Peu coutumier des échanges téléphoniques et animal social de merde depuis 1985, j’ai pris sur moi et passé des coups de fil. Mes questions étaient systématiquement suivies de « septembre, dernier délai » et de « oui, vous pourrez venir visiter la Cité du Cinéma dès qu’elle aura ouvert ses portes ! » À un moment, je me souviens d’avoir tenté un mouvement impertinent et rétorqué : « Mais si jamais ça n’ouvrait pas en septembre ? » Pas de réponse, sinon un bruit étouffé que j’ai pris pour un hoquet. Quand j’ai demandé à mon interlocuteur muet ce qui adviendrait si quelqu’un venait à s’infiltrer dans la Cité – ou dans ce putain de Château, comme vous voudrez – il m’a certifié qu’il en serait « tout bonnement incapable ». J’ai raccroché et pensé : « Mes couilles ! » Compte tenu de notre expérience, du niveau de sécurité et des interactions plutôt sèches avec les mecs du groupe de BTP, on a décidé d’un plan d’attaque simple : se saper exactement comme les ouvriers présents sur le chantier. On a donc acheté des casques de protection et des chasubles fluo, pour la modique somme de 39 euros, et chopé un petit tas de documents à se mettre sous le bras pour donner l’impression que l’on a quelque chose à foutre là.
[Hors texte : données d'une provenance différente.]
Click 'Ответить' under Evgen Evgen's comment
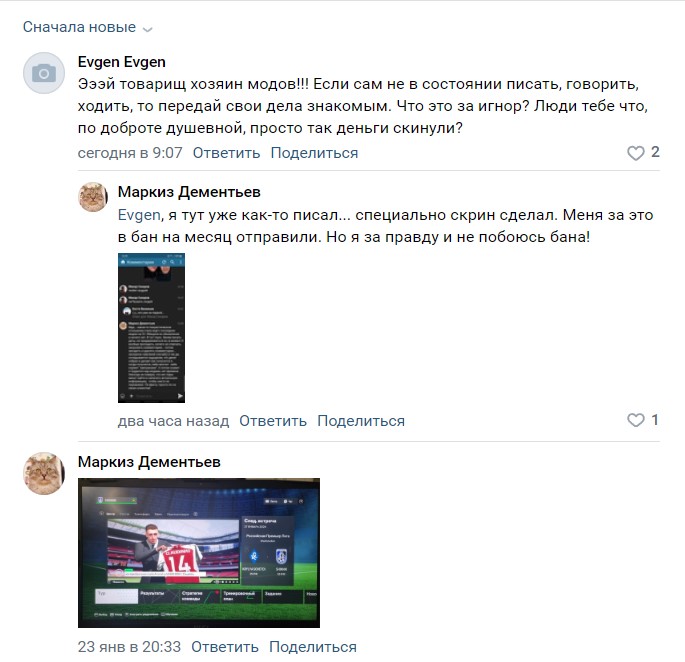Viewport: 685px width, 662px height. click(226, 153)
On s’est dit que ça suffirait pour voir de nos yeux le bijou architectural le plus attendu des amateurs français de DVD format Blu-Ray.
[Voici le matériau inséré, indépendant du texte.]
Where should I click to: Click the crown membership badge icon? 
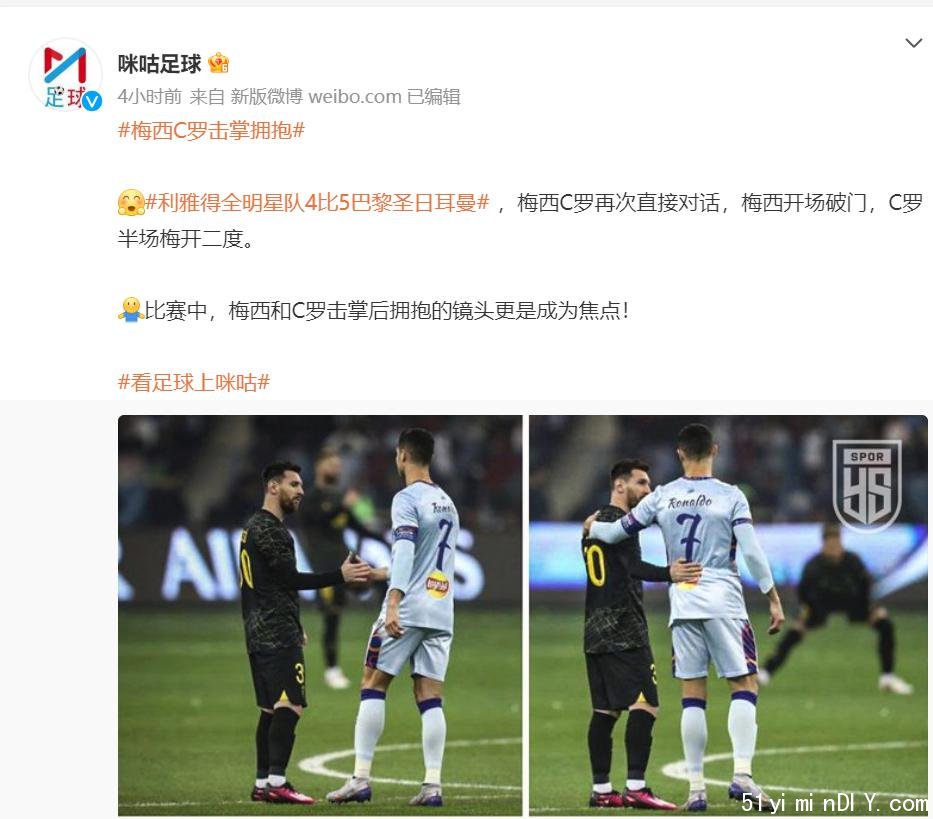tap(218, 63)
L'auteur de l'article, tout de jaune vêtu, revigoré par son franchissement de l'entrée de la Cité En revenant sur les lieux, on a ressenti cette surdose d’adrénaline dont parlent les grands explorateurs et les mecs qui marchent sur la Lune. Le casque de chantier, trop grand pour mon crâne, s’écrasait au sol au moindre coup de vent. On s’est avancés, faussement sûrs de nous, en disant bonjour à chacun des inconnus que l’on rencontrait. On a compté environ dix fois moins d’ouvriers devant l’entrée que deux mois auparavant. Bien moins de voitures. Et un poste de sécurité en plus. On s’est approchés de celui-ci, insolents, et on a prétendu que l’on venait « de la part de Baptiste Marquet, de la COGEFIP », soit les premiers noms d’adulte chiant et de société pétée qui nous sont venus à l’esprit. Le mec a balbutié deux, trois trucs et a fini par nous laisser passer. J’ai hésité entre hurler un truc et sauter de joie, mais je me suis rappelé que mes faits et gestes étaient surveillés par 300 caméras. À l’intérieur, une longue cour qui donne sur un bâtiment vitré, visiblement terminé. Tout autour, d’autres gens avec des casques,
des pelles et des gros tubes à la main. Première constatation : tout est boueux, de cette boue qui ressemble à de la craie toute molle. Il manque des blocs de béton un peu partout. Des dalles traînent et tout le monde tire la gueule. En s’avançant, on se fait interpeller par Kamel, 42 ans, qui nous demande ce que l’on fout. « On ne vous a jamais vus, vous. » Plutôt que de recommencer notre routine à propos de la COGEFIP, on lui avoue qu’on est journalistes et qu’on vient pour attester de l’évolution du chantier. « Ça a coûté beaucoup, beaucoup d’argent. Des millions jetés par les fenêtres, pour rien. Ça a été à deux doigts de ne pas se faire du tout. » Après quinze minutes passées à sympathiser avec Kamel, un mec de la sécurité nous interpelle et nous invite – à l’aide de menaces, puis très vite, d’insultes – à nous rabattre vers la sortie. Aux dernières nouvelles, Besson aurait revu ses objectifs à la hausse. Il vient de passer une annonce dans laquelle il certifie ouvrir la Cité du Cinéma en mai prochain, au moment du festival de Cannes. Il souhaite y dérouler un « tapis rouge de stars » et inviter à la fête tous les membres du jury. Inutile de dire que c’est parfaitement impossible – à moins que ces gens n’aient rien contre les terrains vagues et les chariots élévateurs. Ce qui est possible en revanche, c’est que cette immense zone grise de la géographie française soit le prochain terrain de jeux des pires acteurs contemporains. Préparez-vous à une déferlante d’effets spéciaux et de montages virils en provenance de la Cité du Cinéma, le Hollywood de la Seine-Saint-Denis. Toute cette merde finira bien par se concrétiser à un moment ou à un autre. En septembre ou après.